The only demand society can make of parents is that they do not abuse the power they have over the human beings who are effectively captive to them until they become adults. In short that they, like everyone else, adhere to our society’s moral law against violence.
Enforcing children’s rights and protecting them from harm is a social problem which has a political solution. The solution being the coercive force of the law used against people who initiate force against another person (in this case a child), which is an effective and ethically justified means of achieving this end.
Lousy or neglectful parenting, however, has no political solution. It’s a far more complex social problem which takes much longer to address. The blunt instrument of state power might seem like one, but there’s no shortcut to raising the general standard of parenting in society. That’s something that can only happen slowly over decades and centuries. You can’t command people to be better parents. To paraphrase Seneca: laws children’s services agents don’t persuade people to be better parents just because they threaten them with fines or kidnapping their children.
As with all illiberal government action, the widespread intervention of children’s services into families has unintended and unforeseen negative consequences. Professor Bilson, the lead researcher on the study, noted that “Such high levels of referral and increasing suspicion of abuse make it difficult to identify the small group of children who are in real danger or to help those who have suffered harm.”
In other words, the state is so busy nannying and lecturing basically decent but lacking parents that it has little time left to help kids who are suffering genuine abuse and neglect.
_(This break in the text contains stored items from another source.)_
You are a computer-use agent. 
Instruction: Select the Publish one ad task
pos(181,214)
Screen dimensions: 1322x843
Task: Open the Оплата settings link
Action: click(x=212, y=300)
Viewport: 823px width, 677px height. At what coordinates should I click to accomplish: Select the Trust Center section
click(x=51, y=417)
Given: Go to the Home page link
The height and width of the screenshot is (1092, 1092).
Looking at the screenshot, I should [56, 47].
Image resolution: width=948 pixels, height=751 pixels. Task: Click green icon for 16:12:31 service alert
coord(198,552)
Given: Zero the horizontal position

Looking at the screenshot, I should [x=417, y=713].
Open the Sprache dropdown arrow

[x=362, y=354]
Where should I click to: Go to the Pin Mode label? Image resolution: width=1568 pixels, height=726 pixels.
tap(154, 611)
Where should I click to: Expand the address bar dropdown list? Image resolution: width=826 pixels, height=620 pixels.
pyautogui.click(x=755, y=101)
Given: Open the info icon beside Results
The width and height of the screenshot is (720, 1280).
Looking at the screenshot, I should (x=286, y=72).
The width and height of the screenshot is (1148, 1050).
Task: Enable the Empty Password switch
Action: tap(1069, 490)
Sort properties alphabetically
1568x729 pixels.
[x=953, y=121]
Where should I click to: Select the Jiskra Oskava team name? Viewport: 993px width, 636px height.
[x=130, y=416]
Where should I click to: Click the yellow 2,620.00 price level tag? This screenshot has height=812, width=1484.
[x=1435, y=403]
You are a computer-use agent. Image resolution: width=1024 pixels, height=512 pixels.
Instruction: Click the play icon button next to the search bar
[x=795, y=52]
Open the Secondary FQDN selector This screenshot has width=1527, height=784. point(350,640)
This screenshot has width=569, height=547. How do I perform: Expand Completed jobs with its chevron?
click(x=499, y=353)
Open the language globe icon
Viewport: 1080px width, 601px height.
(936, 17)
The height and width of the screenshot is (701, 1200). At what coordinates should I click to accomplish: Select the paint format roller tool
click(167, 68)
Furthermore, I’d suggest that, in the long term, in this climate of state intervention, parents will act less responsibly towards their children if they believe they share the responsibility for the raising of their children with local social workers.
We can see what’s happened here. The unintentional harm caused to children and their family lives by the authoritarian behaviour of children’s services has become a bigger social problem than the problem of abusive parents. That’s typical of government ‘solutions’.
The substantial mission creep of children’s services in England is disturbing but not surprising. This government agency has grown like a cancer beyond the humble and liberty-respecting role of merely protecting children from abuse and has assumed for itself the grandios and hubristic goal of giving all children a better family life – which cannot even be attempted without resorting to action that violates people’s rights. It’s another sign of our society’s blind faith in the affirmative application of the brute force of the law as a driver for social good.